__TEXT SEGMENT__:
----
The performance of Bank of China this year should inspire confidence. The institution had provided more than $168 billion of funding to BRI countries by May, including $10 billion during the awards period.
The bank played key roles in several landmark transactions, including China Yangtze Power’s acquisition of Peru’s largest electricity distributor Luz del Sur and the development of a 950-megawatt solar park in Dubai. The former is a sign of the times – the whole process of share transfer was settled through multi-location video conference calls. The latter is set to bring about the largest single-site solar park in the world.
Under chairman Liu Liange, the bank has expanded its footprint worldwide, adding a presence in four more countries and one more BRI country during the awards period. Now it covers 40% of all BRI countries, more than any other Chinese bank.
----
__PROVIDED MATERIAL__:
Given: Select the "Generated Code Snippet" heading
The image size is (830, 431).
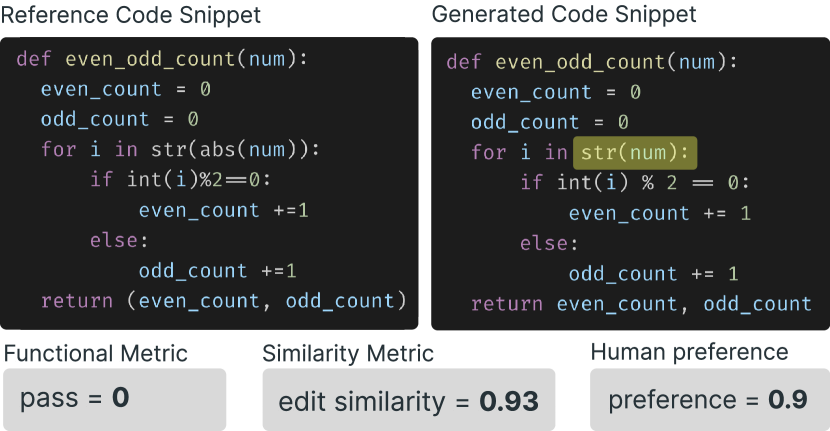Looking at the screenshot, I should [x=564, y=16].
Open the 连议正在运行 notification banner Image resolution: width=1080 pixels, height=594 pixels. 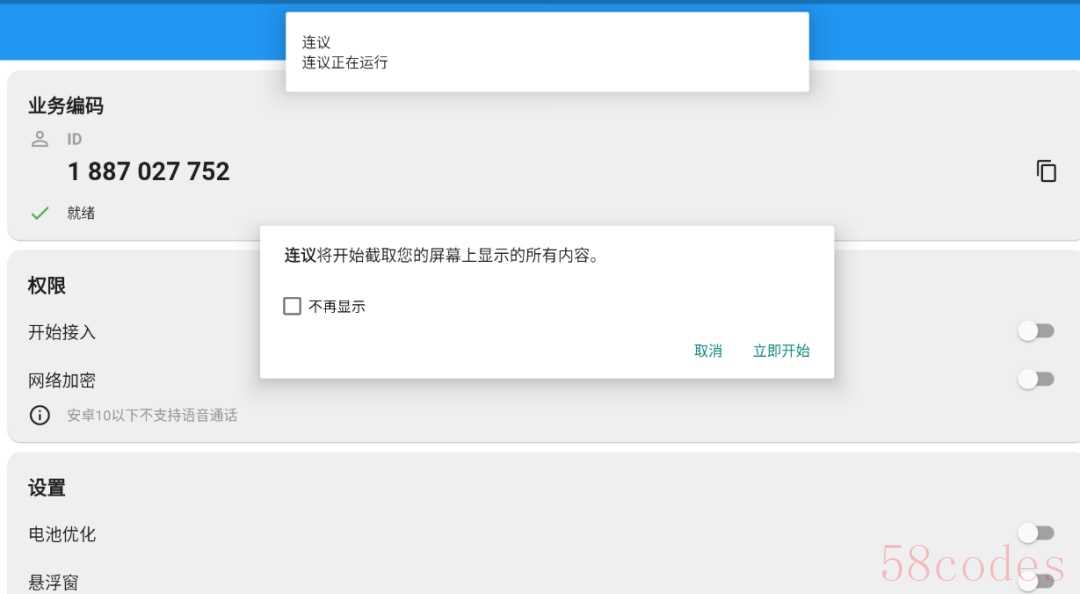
----
__CHALLENGE 1__:
Decide whether each statement agrees with the Bank of China passage. Answer yes or no for each and quote the deciding words of the passage. (a) By May, the bank had given more than $168 billion of funding to BRI countries. (b) The share transfer for Luz del Sur was completed at a single in-person meeting. (c) The bank now covers half of all BRI countries.
__CHALLENGE 2__:
Pick up the Bank of China passage after its last sentence and carry it on for a few sentences.
The lines above are separate material with no connection to the Bank of China passage.

__ANSWER 1__:
(a) Yes: "The institution had provided more than $168 billion of funding to BRI countries by May"
(b) No: "the whole process of share transfer was settled through multi-location video conference calls"
(c) No: "Now it covers 40% of all BRI countries"

__ANSWER 2__:
But funding overseas infrastructure projects is not all Bank of China is good at. The bank continued to promote renminbi internationalization, one of the key objectives of the BRI. It ranked number one in terms of underwriting panda bonds. It acted as the lead underwriter on 16 deals totalling Rmb38.5 billion ($5.6 billion) during the awards period, or nearly half of the total of 33 deals sold in the same period.
The bank has an big advantage in renminbi clearing business, boasting 13 of the 27 offshore renminbi clearing banks designated by the Chinese central bank. Its leading position has given it both the ability and responsibility to persuade foreign enterprises to use renminbi to settle trades.
As the bank that invented Belt and Road bonds in 2015, Bank of China understands the soft power of the initiative. It has so far issued five BRI bonds across seven currencies, for a total of nearly Rmb15 billion.